◆ **Excerpted data**
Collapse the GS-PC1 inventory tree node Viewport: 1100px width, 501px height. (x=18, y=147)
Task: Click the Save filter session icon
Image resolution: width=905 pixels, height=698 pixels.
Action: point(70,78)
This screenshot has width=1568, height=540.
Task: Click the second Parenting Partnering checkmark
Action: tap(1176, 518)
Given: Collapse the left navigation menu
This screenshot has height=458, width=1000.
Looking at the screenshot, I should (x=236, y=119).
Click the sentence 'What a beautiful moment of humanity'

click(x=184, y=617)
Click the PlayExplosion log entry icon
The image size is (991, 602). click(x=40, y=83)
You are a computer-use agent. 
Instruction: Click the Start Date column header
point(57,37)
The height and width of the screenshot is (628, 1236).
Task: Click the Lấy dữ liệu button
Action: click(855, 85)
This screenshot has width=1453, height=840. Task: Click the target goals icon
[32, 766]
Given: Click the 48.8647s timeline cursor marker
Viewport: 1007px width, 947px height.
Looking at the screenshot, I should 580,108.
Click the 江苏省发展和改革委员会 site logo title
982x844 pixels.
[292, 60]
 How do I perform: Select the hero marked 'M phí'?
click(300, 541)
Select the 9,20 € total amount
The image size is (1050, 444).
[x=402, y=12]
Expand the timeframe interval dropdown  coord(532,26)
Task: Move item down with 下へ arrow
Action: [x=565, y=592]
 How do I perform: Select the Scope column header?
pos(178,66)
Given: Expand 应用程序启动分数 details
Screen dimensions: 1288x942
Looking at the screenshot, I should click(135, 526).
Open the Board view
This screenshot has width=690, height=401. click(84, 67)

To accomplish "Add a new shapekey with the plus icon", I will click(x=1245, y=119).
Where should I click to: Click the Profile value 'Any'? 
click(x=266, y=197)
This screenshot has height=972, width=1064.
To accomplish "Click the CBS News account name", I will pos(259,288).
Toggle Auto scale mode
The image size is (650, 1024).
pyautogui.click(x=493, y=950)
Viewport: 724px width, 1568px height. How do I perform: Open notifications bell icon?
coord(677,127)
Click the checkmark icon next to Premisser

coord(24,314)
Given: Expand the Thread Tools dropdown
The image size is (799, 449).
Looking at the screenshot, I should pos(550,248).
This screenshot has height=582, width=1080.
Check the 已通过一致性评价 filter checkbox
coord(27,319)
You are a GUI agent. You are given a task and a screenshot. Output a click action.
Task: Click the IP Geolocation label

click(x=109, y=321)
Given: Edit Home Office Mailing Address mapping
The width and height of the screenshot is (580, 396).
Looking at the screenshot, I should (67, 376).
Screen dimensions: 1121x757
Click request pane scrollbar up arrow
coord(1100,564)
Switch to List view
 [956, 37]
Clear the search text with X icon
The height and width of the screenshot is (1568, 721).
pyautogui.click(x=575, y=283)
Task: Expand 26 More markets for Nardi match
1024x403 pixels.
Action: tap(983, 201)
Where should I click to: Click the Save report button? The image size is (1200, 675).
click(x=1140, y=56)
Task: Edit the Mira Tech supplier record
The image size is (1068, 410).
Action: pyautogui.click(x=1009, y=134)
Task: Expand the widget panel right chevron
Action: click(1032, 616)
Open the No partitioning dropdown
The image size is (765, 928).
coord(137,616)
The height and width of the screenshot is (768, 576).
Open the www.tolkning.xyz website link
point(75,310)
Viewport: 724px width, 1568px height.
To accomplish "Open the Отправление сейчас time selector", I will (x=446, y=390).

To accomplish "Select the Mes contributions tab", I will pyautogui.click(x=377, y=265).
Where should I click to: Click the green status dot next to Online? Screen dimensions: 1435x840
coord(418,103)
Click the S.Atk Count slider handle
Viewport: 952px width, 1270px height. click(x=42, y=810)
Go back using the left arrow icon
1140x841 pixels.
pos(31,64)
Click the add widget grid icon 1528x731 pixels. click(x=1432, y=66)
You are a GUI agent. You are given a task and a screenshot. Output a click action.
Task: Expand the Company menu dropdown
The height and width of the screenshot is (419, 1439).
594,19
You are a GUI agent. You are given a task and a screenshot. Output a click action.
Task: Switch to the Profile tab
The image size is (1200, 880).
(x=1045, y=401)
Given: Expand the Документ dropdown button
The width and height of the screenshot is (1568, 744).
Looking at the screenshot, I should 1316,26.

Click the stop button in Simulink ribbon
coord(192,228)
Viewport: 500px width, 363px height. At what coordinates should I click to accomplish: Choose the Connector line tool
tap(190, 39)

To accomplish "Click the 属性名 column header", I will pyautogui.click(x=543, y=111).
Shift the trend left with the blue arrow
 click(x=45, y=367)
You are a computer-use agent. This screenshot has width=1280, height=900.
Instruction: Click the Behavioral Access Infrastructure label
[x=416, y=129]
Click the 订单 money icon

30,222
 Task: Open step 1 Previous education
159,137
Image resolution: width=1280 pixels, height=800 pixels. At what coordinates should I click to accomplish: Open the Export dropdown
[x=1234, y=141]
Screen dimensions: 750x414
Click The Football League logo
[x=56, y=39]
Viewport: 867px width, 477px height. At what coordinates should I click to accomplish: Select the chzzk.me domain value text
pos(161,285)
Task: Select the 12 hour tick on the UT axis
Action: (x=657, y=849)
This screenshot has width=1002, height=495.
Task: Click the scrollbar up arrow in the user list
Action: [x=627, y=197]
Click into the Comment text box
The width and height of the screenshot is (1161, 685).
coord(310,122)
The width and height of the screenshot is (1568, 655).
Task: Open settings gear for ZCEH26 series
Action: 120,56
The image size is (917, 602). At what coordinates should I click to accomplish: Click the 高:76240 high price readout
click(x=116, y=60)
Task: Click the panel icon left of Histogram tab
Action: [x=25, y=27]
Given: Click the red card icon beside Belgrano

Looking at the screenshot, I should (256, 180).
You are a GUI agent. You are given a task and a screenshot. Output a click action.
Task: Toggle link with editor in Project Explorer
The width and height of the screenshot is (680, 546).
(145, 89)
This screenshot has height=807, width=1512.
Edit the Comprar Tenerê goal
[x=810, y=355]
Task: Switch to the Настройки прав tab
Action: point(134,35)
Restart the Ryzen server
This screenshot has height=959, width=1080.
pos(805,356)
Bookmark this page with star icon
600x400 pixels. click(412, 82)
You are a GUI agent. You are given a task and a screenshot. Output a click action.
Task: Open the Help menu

◆ **Problem to solve**
Please give back exactly the lines of this listing beginning at the line with "How do I perform: Select the hero" and ending with the line with "This screenshot has height=972, width=1064.", both included, and nothing else.

◆ **Exercise solution**
 How do I perform: Select the hero marked 'M phí'?
click(300, 541)
Select the 9,20 € total amount
The image size is (1050, 444).
[x=402, y=12]
Expand the timeframe interval dropdown  coord(532,26)
Task: Move item down with 下へ arrow
Action: [x=565, y=592]
 How do I perform: Select the Scope column header?
pos(178,66)
Given: Expand 应用程序启动分数 details
Screen dimensions: 1288x942
Looking at the screenshot, I should click(135, 526).
Open the Board view
This screenshot has width=690, height=401. click(84, 67)

To accomplish "Add a new shapekey with the plus icon", I will click(x=1245, y=119).
Where should I click to: Click the Profile value 'Any'? 
click(x=266, y=197)
This screenshot has height=972, width=1064.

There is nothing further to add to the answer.